Please continue the article about USAID's livestock program from its last sentence.

_Given passage_:
━━━━━━━━

USAID taps consortium for animal ag program

Five-year program to help improve livestock management, combat threat of zoonotic diseases.

April 13, 2021

4 Min Read
Hog farm barns pigs FDS operation.JPG
National Pork Board

The United States Agency for International Development (USAID) has tapped a consortium led by Cargill and including Ausvet, Heifer International, and the International Poultry Council (IPC) to improve livestock management and combat the threat of zoonotic diseases to both human and animal health. The five-year, $33 million Transformational Strategies for Farm Output Risk Mitigation (TRANSFORM) consortium will harness innovation to sustainably improve animal health, strengthen animal agriculture production systems in Asia and Africa and enhance global health security.

As a farm-based initiative, TRANSFORM will prioritize efforts to significantly decrease the risks of antimicrobial resistance (AMR) and zoonoses, diseases spread from animals to humans such as foodborne pathogens, anthrax and Avian and swine influenza. The group will also consider transboundary animal diseases (TADs,) such as foot-and-mouth disease and African swine fever. Scientists estimate that more than three out of five known infectious diseases in people can be spread from animals, and 75% of new or emerging infectious diseases in people come from animals.

Smallholder farmers around the world are particularly vulnerable to transboundary animal diseases, with livestock representing their main source of food and income, and access to veterinary services often limited.

━━━━━━━━

_Stored data_:
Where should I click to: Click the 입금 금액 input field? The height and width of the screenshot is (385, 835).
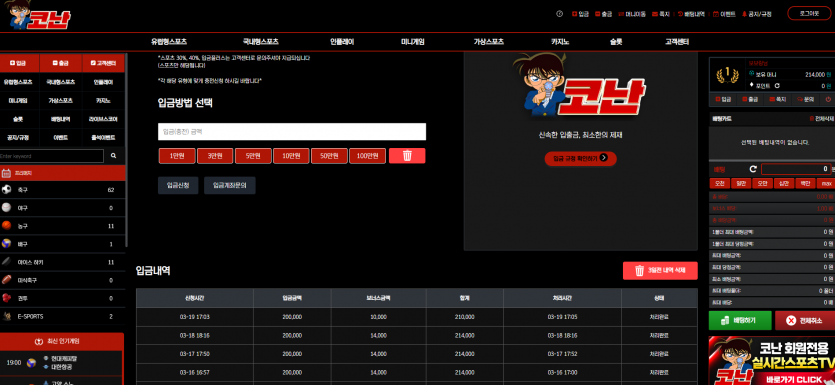click(x=292, y=132)
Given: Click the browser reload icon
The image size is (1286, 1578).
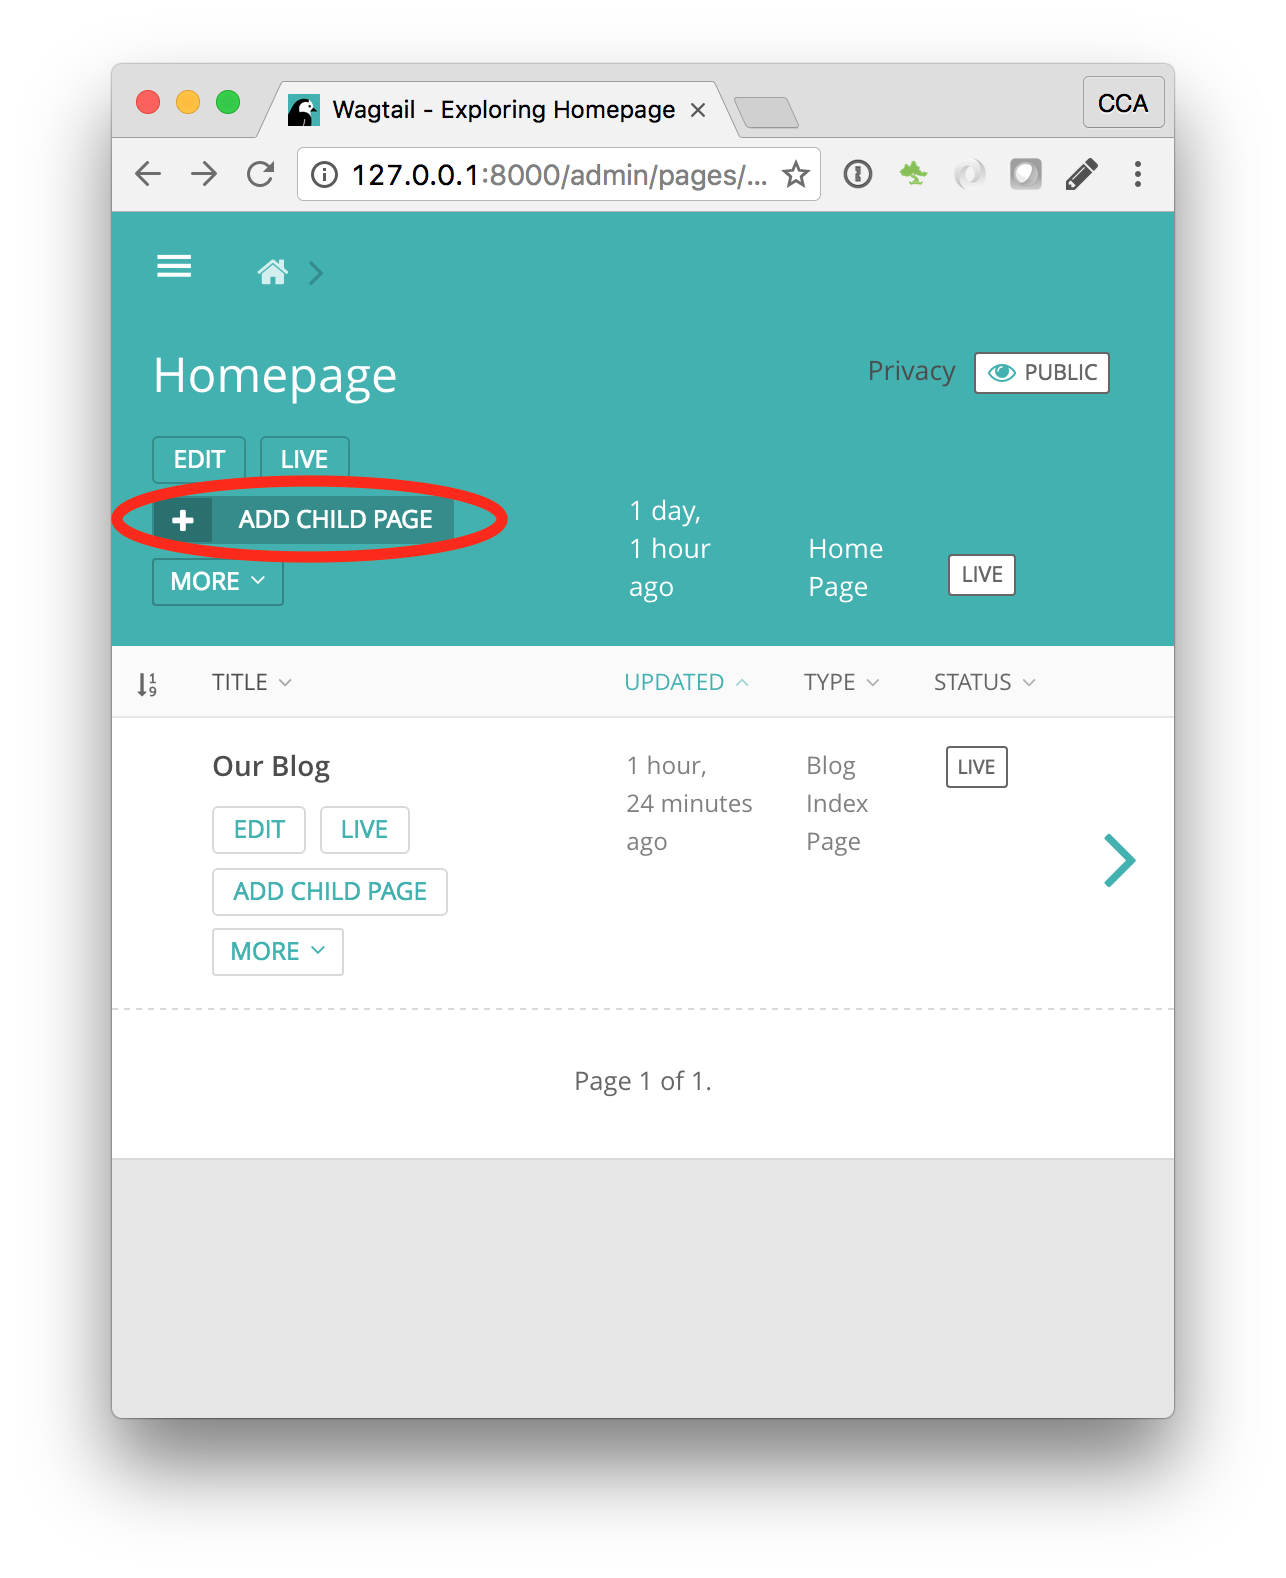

━━━━━━━━

_The answer_:
Together, Cargill, Ausvet, Heifer International and the IPC will increase the capacity of government, agribusinesses, and farmers to prevent and, if needed, identify and quickly respond to these threats to human health. By working through animal agriculture markets and supply chains and showing how changes to production processes can increase farmers’ incomes, TRANSFORM aims to bring about long-lasting change within the livestock sector in Africa and Asia.

“We know that agriculture can help solve some of the world’s most pressing challenges,” said Chuck Warta, head of Cargill’s health technologies business. “We’re honored to have been selected to lead this important work and are confident that Cargill’s global reach and research capabilities, combined with our partners’ unique expertise and influence in animal agriculture, can minimize these massive threats to our global food system and to human health.”

TRANSFORM partners lead farm-based approach

TRANSFORM will work in several key geographies, on large and small farms, with a variety of species. Beginning in 2022, Cargill will conduct nutrition and immune health trials on dairy, poultry, shrimp and swine operations in four countries throughout Asia and Africa to better understand and quantify the role holistic animal nutrition can play in reducing the threats of zoonotic diseases to human health.

Ausvet will expand its health information system to serve farms of all sizes in Indonesia and Vietnam. The group will collect real-time data and insights on disease occurrence, vaccination programs, and antibiotic usage so farmers, governments and industries can make data-driven decisions to maintain and improve animal health and its connection to human health.

“As epidemiologists, we know that good decisions require good information,” said Dr. Angus Cameron, director at Ausvet. “Our approach focuses on working with the farmers, their veterinarians, other service providers and value chain players, providing them with a service to better manage their own data, integrate it, analyze it, and provide real-time reliable information to help them make better disease management decisions.”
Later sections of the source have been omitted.